The bombs were allegedly sent in January 2020 to addresses matching Alaska’s James W. Fitzgerald Courthouse and Federal Building on West 7th Avenue, as well as the Fraud Section of the U.S. Department of Justice’s Criminal Division in Washington, D.C.

Georgia ABC affiliate WJCL reported that Cassady had been originally convicted of state charges including kidnapping, aggravated sodomy and false imprisonment.

The Department of Justice said in a statement Thursday that Cassady had been held at Georgia’s now-closed Reidsville state prison when the bombs were mailed.

Few details on the new charges against Cassady were available Thursday. Barry Paschal, a spokesman for the Southern Georgia U.S. attorney’s office, declined to answer questions including why Cassady allegedly targeted the Anchorage courthouse and how the bombs weren’t detected by guards at the Georgia prison.

The Anchorage Daily News reported in January 2020 that the FBI had taken possession of a suspicious package sent to the federal courthouse from out of state.

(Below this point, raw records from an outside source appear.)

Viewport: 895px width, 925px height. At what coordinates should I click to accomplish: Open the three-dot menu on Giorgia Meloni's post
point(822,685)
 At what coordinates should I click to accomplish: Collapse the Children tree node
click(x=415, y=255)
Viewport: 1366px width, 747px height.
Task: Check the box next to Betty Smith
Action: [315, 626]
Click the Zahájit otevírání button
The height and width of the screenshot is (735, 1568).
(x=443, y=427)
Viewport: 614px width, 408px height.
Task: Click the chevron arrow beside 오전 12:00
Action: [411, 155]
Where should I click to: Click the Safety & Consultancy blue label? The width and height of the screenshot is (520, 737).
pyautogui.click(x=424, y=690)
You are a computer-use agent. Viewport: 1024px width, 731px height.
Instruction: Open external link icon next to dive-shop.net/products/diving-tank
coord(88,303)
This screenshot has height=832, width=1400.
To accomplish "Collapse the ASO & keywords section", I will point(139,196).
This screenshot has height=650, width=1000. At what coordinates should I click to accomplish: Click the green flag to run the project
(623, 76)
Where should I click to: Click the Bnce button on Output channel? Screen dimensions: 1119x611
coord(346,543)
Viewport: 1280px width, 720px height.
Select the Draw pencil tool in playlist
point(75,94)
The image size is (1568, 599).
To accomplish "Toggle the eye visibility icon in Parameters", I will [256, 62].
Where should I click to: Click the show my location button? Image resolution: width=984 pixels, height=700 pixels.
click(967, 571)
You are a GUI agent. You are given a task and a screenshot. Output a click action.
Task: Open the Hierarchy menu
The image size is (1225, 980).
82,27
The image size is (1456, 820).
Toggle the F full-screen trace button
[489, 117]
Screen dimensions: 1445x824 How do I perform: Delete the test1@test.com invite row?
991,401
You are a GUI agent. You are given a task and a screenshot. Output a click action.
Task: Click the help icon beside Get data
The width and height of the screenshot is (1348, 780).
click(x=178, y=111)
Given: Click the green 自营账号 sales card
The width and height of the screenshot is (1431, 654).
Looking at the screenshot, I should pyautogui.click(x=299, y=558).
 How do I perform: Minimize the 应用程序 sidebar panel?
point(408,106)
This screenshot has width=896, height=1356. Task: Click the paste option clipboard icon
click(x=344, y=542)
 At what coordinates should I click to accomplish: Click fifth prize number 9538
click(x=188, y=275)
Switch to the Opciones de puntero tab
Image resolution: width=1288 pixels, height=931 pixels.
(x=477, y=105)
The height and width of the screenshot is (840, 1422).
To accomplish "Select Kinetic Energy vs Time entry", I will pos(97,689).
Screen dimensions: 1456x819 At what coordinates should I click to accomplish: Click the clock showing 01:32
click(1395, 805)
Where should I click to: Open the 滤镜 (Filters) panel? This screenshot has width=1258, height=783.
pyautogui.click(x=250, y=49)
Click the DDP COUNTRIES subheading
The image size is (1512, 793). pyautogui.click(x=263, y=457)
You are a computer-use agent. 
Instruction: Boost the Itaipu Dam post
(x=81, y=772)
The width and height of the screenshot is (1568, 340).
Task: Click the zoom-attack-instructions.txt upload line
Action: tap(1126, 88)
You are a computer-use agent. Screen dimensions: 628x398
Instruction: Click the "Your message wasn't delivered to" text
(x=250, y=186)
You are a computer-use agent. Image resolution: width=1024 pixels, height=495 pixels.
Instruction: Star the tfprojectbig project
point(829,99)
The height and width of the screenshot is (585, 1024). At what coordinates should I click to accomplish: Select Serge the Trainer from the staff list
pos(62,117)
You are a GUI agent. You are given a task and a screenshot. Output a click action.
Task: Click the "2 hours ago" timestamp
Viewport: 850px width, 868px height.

No one was injured. FBI officials said at the time that the package was a “possible incendiary device,” and there was no link to terrorism, but didn’t mention any source or suspect.

Although federal courts typically try to bring defendants before a judge within a week, Paschal said the schedule for Cassady – now being held at Georgia’s Phillips State Prison in Buford – will likely be more relaxed.

“Because he’s already in a state facility. I don’t know that they’re going to have any great hurry to try to get him in front of a magistrate,” Paschal said.